The Many Faces of Cardiac Sarcoidosis

Virian D. Serei, MD, PhD; Billie Fyfe, MD


Am J Clin Pathol. 2020;153(3):294-302. 

In This Article

Ancillary Studies

Sarcoidosis is a diagnosis of exclusion. It is critical to rule out other causes of granulomatous inflammation, including infectious, autoimmune, hypersensitivity, and foreign body etiologies. While the clinical context is key to determine the cause of granulomatous inflammation, special stains and immunohistochemistry are useful adjuncts. Histologically, Grocott methenamine stain and acid-fast staining aid in the detection of fungal and tuberculosis infection, respectively. In sections with poor to no granuloma formation, immunohistochemical staining for classical type 1 macrophages with CD68, type 2 macrophages with CD163, and CD209+ dendritic cells may be useful in identifying cardiac sarcoidosis.[26] A combination of decreased CD163/CD68 macrophage ratio in combination with increased CD209+ dendritic cells in nongranulomatous endomyocardial biopsies of cardiac sarcoid patients had 100% specificity for diagnosing cardiac sarcoidosis.[26]

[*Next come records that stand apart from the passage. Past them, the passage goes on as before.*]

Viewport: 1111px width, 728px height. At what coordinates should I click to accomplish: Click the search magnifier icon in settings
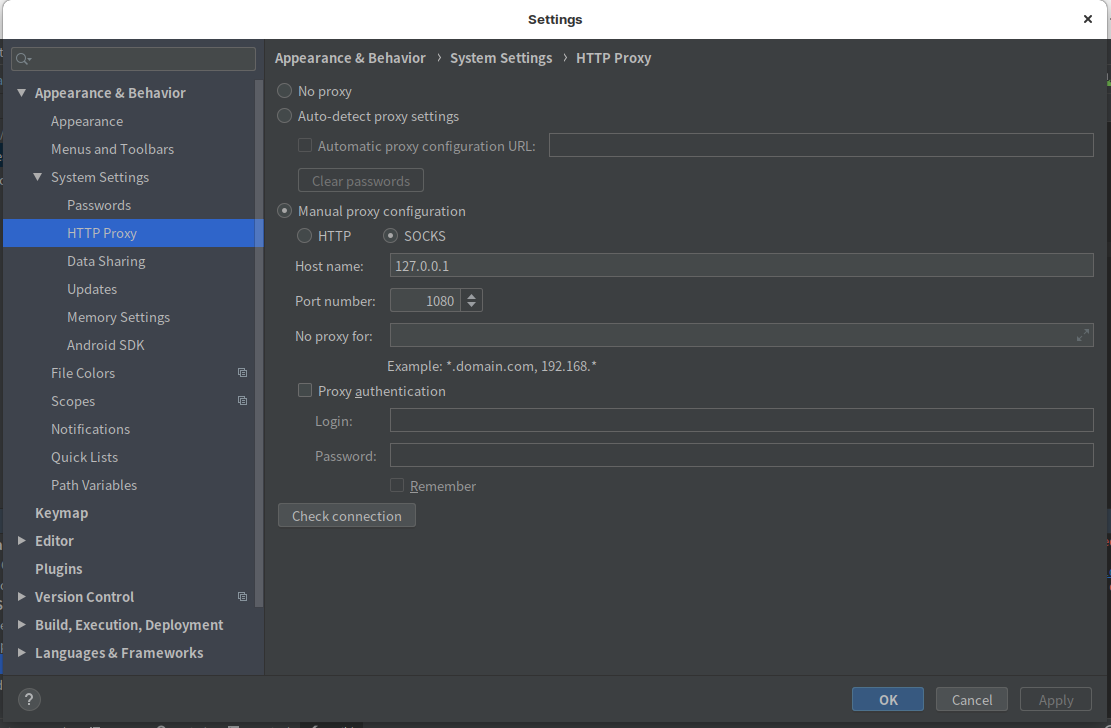click(x=23, y=60)
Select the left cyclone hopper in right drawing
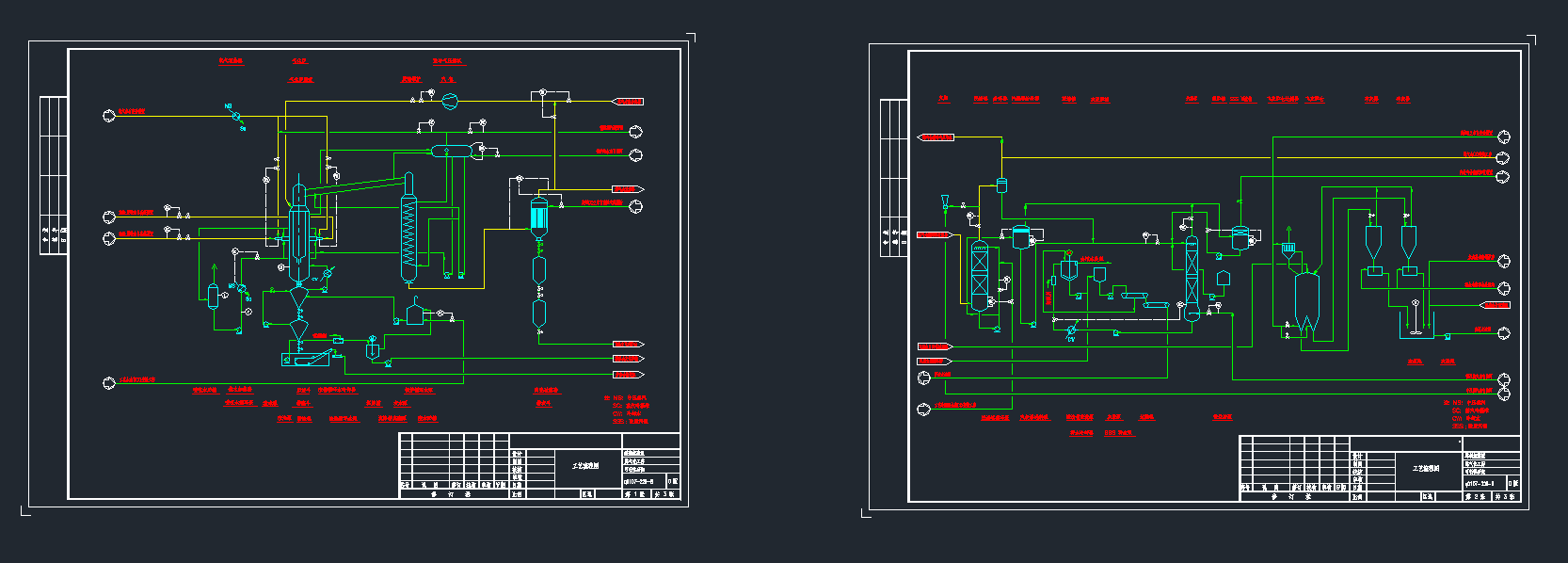The width and height of the screenshot is (1568, 563). pyautogui.click(x=1373, y=245)
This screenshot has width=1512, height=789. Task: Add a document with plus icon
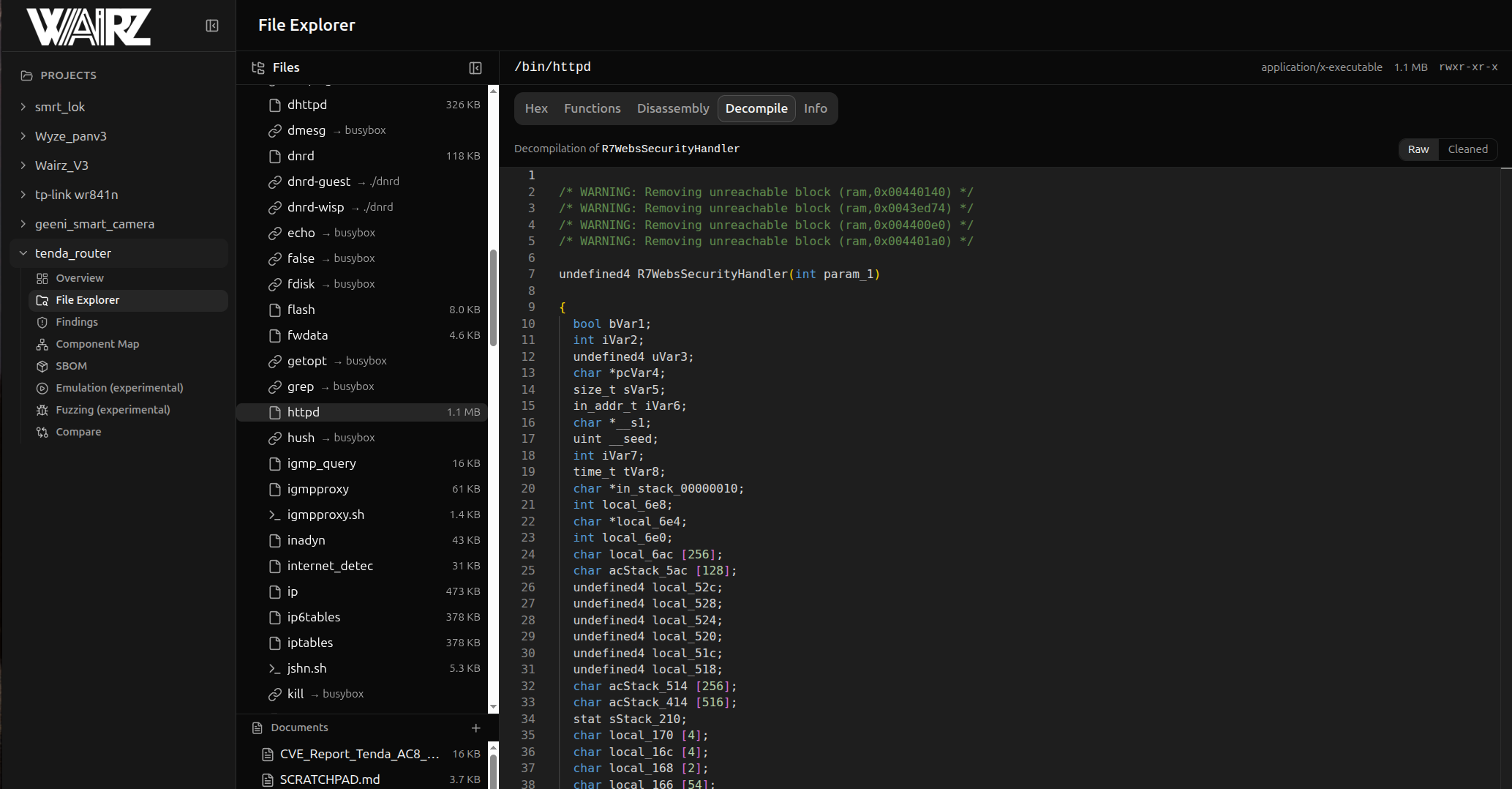[476, 728]
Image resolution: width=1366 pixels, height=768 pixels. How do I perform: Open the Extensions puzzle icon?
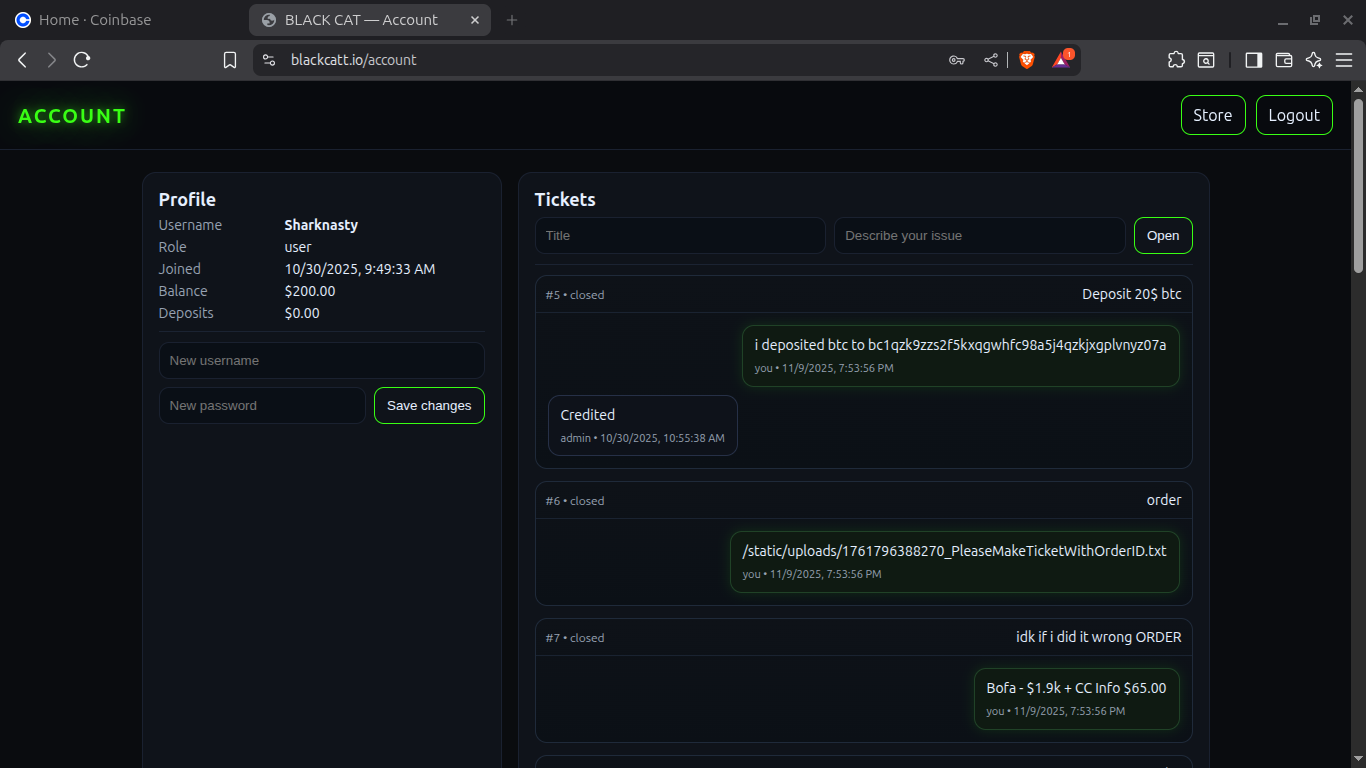click(1176, 60)
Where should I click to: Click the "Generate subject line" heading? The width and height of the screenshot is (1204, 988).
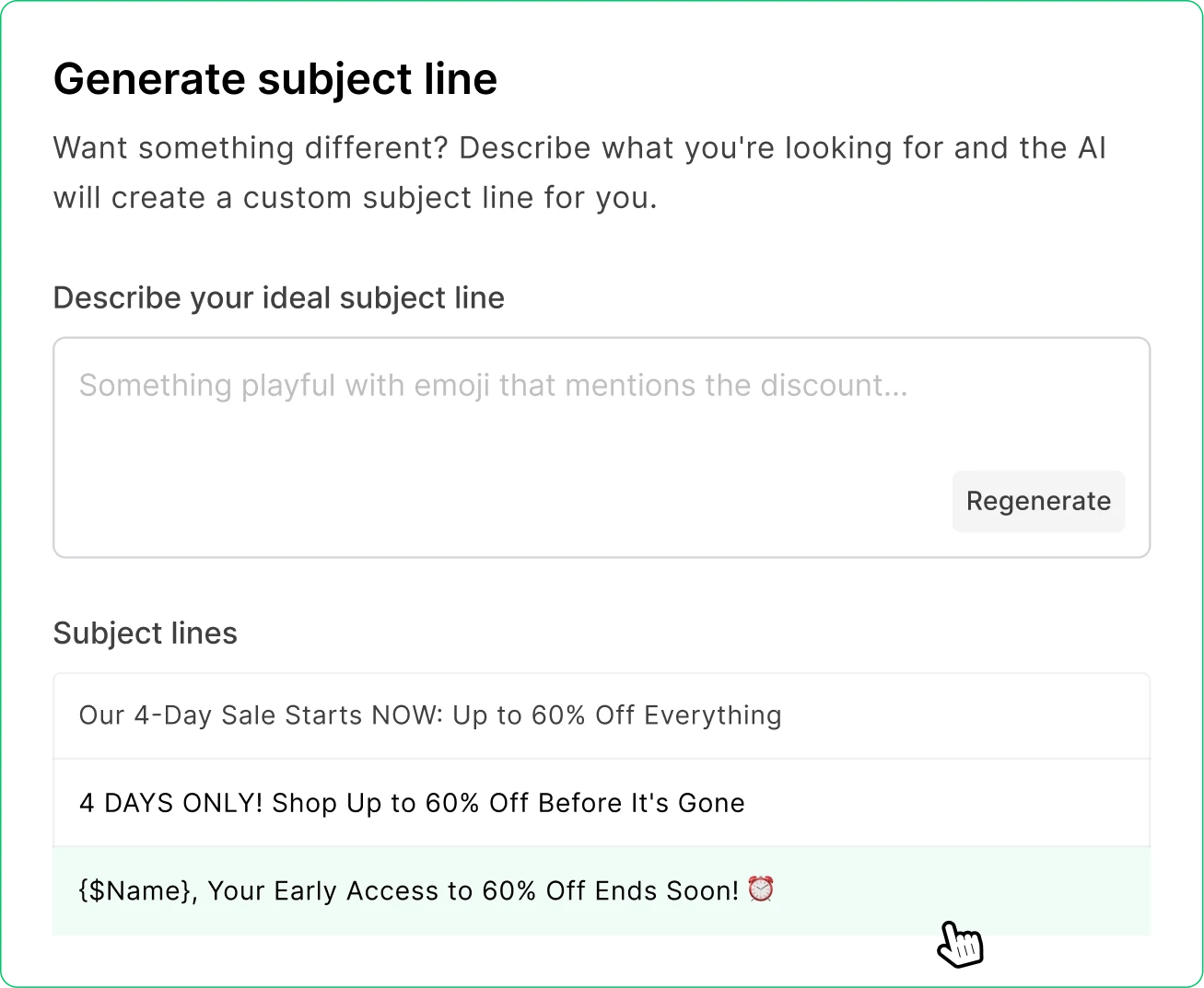point(275,79)
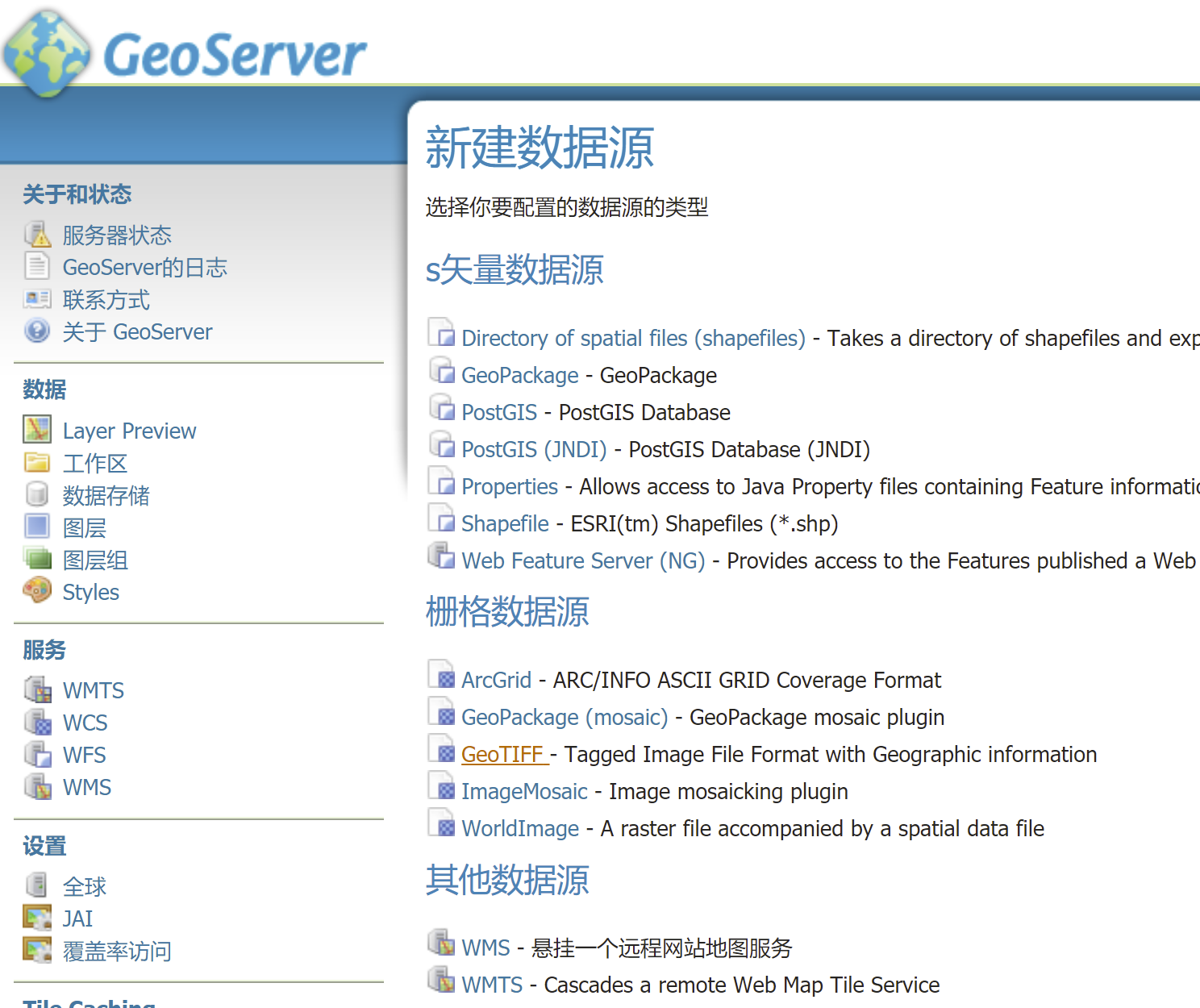
Task: Click the JAI settings icon
Action: click(37, 918)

The clinical context should also be considered, with the use of radiologic imaging studies as useful adjuncts to help diagnose probable cardiac sarcoidosis. Gadolinium-enhanced cardiac magnetic resonance imaging (MRI) can show diffuse or focal enhancement of myocardial scar tissue.[4] Positron emission tomography/computed tomography identifies active cardiac sarcoidosis through the increased uptake of fludeoxyglucose F-18 (18FDG) by activated leukocytes, macrophages, and CD4+ T cells.[4]